- [Ce que vous ferez]:
- 1) Recopiez, s'il vous plaît, un passage de la notice sur César Vincent, en commençant aux mots « Ni le parcours » et en vous arrêtant après « 26 octobre 1917. ». Remplacez-y « Briançon » par « Embrun ».
- 2) D'après la notice sur César Vincent, pourquoi est-il évacué en décembre, après l'offensive de Champagne ?
- 3) Poursuivez la notice sur César Vincent après sa dernière phrase.

- [Passage extrait]:
#####

Vincent, César (1894-1917)

Ni le parcours militaire, ni les thèmes abordés dans la correspondance de ce jeune de la classe 14, né à Crupies (Drôme) le 12 avril 1894 dans une famille paysanne, ne sont d’une grande originalité. En 1914, il fait ses classes à Briançon et au camp de La Valbonne. Il part au 140e RI dans la Somme en décembre 14 ; en juin 15, il passe mitrailleur au 75e RI ; c’est ensuite la Champagne et l’offensive du 25 septembre ; malade, il est évacué en décembre ; de mai à septembre 16, Verdun, puis le secteur de Reims jusqu’en janvier 17 ; permission et maladie au pays natal, retour au front dans l’Aisne en mars, mais il ne participe pas directement à l’offensive Nivelle ; en juin, il décrit un mouvement d’indiscipline au 75e dans une creute ; en octobre, c’est l’attaque de la Malmaison où il est gravement blessé ; transporté à Soissons, il meurt à l’ambulance 5/52 le 26 octobre 1917.

#####

- [Extraits de données]:
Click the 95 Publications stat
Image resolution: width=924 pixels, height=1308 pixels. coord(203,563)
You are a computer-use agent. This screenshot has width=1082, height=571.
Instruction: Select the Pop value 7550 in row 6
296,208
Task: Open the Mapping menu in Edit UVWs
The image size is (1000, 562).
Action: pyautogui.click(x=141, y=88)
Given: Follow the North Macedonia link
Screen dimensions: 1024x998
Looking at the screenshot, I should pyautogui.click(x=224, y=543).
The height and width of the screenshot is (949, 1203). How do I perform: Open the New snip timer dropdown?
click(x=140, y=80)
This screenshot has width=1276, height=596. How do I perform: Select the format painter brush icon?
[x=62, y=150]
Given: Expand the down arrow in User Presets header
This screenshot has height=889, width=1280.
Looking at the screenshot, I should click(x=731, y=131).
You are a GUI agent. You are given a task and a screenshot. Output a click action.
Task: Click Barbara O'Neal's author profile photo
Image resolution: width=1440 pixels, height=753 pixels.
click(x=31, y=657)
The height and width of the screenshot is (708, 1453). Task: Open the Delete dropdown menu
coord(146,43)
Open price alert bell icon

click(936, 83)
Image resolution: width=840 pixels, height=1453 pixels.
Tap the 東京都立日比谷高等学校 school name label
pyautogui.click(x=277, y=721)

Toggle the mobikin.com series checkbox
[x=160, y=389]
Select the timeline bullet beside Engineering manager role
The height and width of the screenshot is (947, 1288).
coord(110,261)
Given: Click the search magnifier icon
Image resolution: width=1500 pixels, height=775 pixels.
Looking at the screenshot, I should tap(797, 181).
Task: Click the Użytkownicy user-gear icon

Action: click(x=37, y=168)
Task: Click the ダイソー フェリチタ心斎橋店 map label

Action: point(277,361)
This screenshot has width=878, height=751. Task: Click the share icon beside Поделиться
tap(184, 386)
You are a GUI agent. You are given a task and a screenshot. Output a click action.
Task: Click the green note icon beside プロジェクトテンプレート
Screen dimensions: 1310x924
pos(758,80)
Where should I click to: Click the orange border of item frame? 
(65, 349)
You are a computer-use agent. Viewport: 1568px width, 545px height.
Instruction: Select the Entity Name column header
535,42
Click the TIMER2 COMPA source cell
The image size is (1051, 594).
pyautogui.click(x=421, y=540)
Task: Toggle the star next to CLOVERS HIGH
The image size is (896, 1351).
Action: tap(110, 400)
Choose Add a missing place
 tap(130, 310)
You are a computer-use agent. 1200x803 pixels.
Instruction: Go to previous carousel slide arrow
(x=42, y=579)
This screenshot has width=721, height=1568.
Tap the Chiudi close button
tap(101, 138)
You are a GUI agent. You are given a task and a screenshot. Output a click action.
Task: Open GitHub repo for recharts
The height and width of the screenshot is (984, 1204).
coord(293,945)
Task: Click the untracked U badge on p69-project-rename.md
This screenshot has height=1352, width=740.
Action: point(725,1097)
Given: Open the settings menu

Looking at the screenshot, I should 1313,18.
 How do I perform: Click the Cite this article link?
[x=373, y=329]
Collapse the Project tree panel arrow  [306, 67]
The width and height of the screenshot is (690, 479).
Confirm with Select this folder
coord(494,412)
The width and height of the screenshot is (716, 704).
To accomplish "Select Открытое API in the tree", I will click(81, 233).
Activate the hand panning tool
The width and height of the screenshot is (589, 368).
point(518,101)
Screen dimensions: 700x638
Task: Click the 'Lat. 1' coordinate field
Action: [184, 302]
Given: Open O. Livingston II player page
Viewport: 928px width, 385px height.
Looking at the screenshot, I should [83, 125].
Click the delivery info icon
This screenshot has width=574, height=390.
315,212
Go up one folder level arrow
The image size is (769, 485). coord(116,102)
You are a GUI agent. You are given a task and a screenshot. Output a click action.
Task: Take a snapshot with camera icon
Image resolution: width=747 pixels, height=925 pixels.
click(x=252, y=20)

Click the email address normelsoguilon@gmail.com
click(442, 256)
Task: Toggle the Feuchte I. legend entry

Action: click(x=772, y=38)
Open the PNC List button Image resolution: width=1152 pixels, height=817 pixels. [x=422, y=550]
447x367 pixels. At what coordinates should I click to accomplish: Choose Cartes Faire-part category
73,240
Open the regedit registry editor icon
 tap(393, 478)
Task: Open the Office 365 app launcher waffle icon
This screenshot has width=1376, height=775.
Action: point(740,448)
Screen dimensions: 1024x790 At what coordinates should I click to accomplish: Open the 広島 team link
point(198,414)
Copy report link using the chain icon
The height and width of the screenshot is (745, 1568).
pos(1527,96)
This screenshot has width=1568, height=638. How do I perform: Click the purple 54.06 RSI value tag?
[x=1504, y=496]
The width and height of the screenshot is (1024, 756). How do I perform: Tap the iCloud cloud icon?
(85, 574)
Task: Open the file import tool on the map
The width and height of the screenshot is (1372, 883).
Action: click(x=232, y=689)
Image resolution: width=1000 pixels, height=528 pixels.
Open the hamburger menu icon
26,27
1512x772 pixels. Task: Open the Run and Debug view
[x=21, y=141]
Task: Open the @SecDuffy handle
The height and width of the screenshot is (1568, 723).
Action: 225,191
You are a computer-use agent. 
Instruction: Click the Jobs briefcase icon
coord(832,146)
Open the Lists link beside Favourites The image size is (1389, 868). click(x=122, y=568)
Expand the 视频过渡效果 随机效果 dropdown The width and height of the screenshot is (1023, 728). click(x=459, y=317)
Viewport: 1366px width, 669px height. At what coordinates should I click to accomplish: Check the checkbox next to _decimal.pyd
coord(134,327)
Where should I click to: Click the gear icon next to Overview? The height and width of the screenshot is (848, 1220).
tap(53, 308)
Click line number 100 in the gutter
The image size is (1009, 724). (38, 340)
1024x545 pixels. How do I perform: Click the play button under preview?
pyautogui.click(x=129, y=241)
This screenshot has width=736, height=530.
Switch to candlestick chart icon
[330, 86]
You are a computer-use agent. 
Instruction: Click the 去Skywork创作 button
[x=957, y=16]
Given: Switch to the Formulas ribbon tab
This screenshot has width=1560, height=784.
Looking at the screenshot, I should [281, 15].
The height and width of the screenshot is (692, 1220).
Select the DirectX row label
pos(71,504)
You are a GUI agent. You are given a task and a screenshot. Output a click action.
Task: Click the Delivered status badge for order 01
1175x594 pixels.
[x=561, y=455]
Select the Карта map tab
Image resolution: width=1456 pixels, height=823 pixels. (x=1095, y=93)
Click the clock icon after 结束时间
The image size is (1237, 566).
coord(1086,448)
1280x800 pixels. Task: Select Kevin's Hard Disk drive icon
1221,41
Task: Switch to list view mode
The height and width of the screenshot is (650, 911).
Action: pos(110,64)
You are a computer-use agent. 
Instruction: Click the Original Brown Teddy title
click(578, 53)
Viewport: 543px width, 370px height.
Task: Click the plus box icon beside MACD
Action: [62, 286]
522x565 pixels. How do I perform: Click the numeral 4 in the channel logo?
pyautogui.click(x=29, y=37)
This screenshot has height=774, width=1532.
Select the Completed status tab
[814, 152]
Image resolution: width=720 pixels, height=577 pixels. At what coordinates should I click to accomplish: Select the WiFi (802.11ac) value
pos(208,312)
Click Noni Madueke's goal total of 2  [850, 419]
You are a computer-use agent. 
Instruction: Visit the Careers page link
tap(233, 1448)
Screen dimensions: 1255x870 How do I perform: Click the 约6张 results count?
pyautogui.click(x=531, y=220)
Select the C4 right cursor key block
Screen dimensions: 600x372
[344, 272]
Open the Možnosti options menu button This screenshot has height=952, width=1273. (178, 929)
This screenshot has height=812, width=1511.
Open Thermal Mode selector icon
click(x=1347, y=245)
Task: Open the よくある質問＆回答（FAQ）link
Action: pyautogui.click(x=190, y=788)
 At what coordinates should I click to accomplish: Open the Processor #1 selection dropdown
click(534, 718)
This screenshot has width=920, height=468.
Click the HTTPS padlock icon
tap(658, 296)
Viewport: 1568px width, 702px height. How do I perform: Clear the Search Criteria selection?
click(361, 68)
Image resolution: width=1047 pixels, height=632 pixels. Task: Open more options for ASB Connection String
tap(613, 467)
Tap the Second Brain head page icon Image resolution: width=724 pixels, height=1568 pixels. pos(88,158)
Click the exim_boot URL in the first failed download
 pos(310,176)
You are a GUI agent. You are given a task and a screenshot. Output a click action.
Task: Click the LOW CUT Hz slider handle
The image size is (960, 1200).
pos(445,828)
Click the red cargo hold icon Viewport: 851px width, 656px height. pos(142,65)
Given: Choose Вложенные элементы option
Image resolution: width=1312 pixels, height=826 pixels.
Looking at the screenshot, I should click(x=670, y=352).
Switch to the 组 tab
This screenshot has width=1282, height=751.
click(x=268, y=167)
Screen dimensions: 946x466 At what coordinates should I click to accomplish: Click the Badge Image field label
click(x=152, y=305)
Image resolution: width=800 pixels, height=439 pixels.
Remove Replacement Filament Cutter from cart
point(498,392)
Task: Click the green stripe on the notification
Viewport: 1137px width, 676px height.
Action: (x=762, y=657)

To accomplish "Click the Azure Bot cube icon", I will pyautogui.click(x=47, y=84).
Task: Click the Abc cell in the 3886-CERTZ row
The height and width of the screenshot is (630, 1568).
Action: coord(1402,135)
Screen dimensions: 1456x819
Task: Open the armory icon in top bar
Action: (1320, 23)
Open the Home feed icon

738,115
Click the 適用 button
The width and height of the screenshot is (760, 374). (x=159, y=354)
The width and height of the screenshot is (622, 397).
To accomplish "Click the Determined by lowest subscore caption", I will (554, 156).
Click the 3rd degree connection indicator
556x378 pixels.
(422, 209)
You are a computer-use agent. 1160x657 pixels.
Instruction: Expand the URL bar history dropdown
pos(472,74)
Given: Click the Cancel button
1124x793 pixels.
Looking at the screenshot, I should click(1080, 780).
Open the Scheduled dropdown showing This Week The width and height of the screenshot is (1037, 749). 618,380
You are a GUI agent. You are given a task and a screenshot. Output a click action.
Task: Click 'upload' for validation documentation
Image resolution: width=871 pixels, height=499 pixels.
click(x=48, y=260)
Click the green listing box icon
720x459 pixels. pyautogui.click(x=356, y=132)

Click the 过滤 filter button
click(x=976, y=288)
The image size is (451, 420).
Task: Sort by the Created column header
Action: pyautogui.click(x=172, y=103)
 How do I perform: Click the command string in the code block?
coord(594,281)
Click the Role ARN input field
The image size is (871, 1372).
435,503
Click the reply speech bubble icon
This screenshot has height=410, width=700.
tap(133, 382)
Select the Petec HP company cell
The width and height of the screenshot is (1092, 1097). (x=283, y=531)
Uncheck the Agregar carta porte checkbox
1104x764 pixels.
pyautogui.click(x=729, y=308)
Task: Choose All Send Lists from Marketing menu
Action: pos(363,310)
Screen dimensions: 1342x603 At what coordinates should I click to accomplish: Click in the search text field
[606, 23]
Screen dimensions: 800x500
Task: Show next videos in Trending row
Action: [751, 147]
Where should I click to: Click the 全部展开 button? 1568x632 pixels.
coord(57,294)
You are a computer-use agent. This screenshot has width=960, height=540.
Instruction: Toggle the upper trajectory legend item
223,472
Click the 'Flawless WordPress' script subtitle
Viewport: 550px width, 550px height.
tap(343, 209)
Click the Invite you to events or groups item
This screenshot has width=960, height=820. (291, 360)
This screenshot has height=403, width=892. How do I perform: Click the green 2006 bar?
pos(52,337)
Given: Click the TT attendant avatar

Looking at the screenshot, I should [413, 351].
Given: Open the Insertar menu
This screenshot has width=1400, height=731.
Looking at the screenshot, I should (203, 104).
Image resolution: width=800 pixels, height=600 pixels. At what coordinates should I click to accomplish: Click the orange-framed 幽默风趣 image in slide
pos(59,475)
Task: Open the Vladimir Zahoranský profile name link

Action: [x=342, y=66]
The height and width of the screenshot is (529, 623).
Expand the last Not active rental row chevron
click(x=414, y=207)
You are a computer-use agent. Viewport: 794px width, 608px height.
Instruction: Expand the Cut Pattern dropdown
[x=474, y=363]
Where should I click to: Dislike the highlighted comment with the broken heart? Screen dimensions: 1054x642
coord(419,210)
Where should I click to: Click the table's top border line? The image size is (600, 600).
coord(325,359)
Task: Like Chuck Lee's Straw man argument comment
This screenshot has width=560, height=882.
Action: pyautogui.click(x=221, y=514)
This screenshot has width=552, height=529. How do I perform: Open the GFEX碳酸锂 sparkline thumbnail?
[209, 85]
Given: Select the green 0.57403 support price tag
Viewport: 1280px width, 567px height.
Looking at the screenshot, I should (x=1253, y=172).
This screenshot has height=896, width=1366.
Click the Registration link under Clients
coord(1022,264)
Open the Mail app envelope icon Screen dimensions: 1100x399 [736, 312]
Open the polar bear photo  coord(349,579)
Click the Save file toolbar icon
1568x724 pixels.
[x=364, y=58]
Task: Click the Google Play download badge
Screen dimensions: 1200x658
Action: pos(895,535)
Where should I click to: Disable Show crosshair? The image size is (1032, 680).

#####

- [Réponses par tâche]:
- 1)
Ni le parcours militaire, ni les thèmes abordés dans la correspondance de ce jeune de la classe 14, né à Crupies (Drôme) le 12 avril 1894 dans une famille paysanne, ne sont d’une grande originalité. En 1914, il fait ses classes à Embrun et au camp de La Valbonne. Il part au 140e RI dans la Somme en décembre 14 ; en juin 15, il passe mitrailleur au 75e RI ; c’est ensuite la Champagne et l’offensive du 25 septembre ; malade, il est évacué en décembre ; de mai à septembre 16, Verdun, puis le secteur de Reims jusqu’en janvier 17 ; permission et maladie au pays natal, retour au front dans l’Aisne en mars, mais il ne participe pas directement à l’offensive Nivelle ; en juin, il décrit un mouvement d’indiscipline au 75e dans une creute ; en octobre, c’est l’attaque de la Malmaison où il est gravement blessé ; transporté à Soissons, il meurt à l’ambulance 5/52 le 26 octobre 1917.

- 2) Il est évacué parce qu'il est malade.

- 3)
Cultivateur, César s’intéresse aux travaux de l’exploitation familiale et regrette de ne pas être là pour prendre sa part (sa mère étant veuve) ; il est curieux de voir comment la terre est cultivée dans les régions qu’il traverse. Il souffre de l’éloignement et a convenu d’un code avec sa grande sœur pour indiquer où il se trouve. Il ne s’autocensure pas dans ses lettres à la famille et décrit les conditions abominables du front et les dangers presque permanents. Sorti de l’hôpital en avril 1916 et destiné à remonter, il s’écrie : « Retourner à cette boucherie ! Repartir ! repartir au front ! Après 17 mois de campagne, repartir, il me semble que je ne pourrais pas. » Et, plus nettement encore, en mars 1917 : « S’il faut y aller, nous irons ! mais je voudrais pouvoir renier la République, la France et tous ceux qui nous gouvernent ! si mal ! et si honteusement ! » Les lettres maternelles essaient de le consoler, l’encouragent à la résignation ; les colis venant du « pays » constituent de brèves éclaircies.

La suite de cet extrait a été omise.